自分の顔 しわくちゃ めちゃくちゃ しまくって

外に向かって指差した


「やはり生意気なやつだった。早くこの国から出て行ってしまえ」

「だけど、このままでは、この国は壊れてしまう。紙も心を病んでしまう」

「黙れ!」


怒りの声は 城中響き

餅はびくりと 縮まった


「生意気な餅だ、お前だけは愛せない。色を知れと言ったり、捨てろと言ったり、あべこべだと気が付かないのか。この国のルールはたったひとつ。すべての色を愛しなさい。お主を今では食べられぬ。二度と私の目の前に、姿を現すではないぞ。

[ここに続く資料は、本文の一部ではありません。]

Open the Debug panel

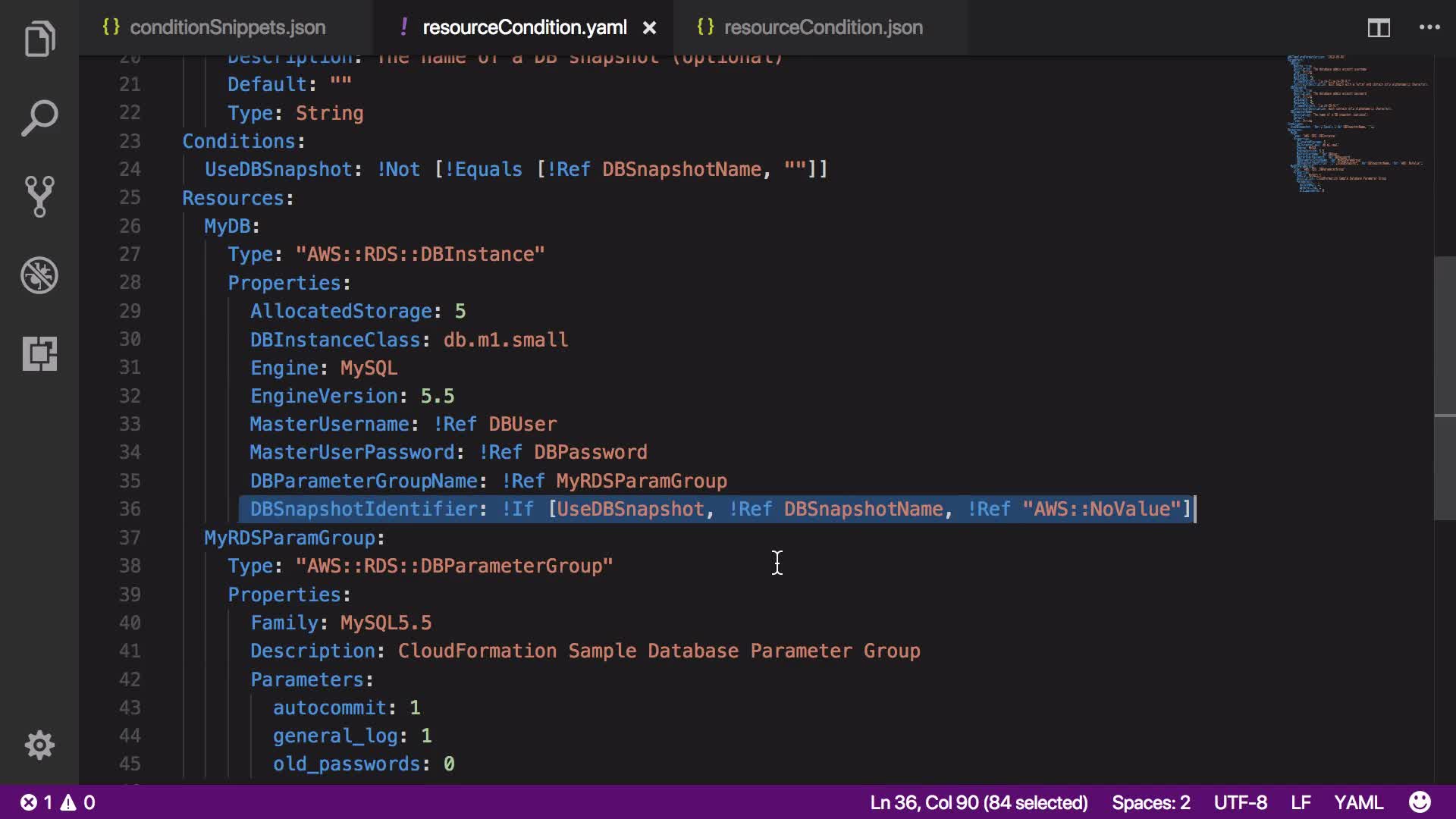tap(39, 275)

分かったか!」


餅は涙のひとつも出ずに

ただただ悲しくうなだれた


林檎の王様 ご立腹

そのままどこかに行ってしまう


餅は言われるがままに城を出て

そのまま国をあとにした


もうもう どうしようもない

もうもう どうしようもない


* * * * *


とぼとぼ家に帰った餅は

自分の白い体を見るやいなや

そこらにあった食紅をつけて

体を赤色にしたのだった。

(おしまい)



ー!ATTENTION!ー
・2019年に小説投稿サイトの「お題:赤」のコンテスト用に書き下ろした作品です。(再編したものを掲載しています)
・この作品はフィクションです。現実における全ての事と一切の関係はございません。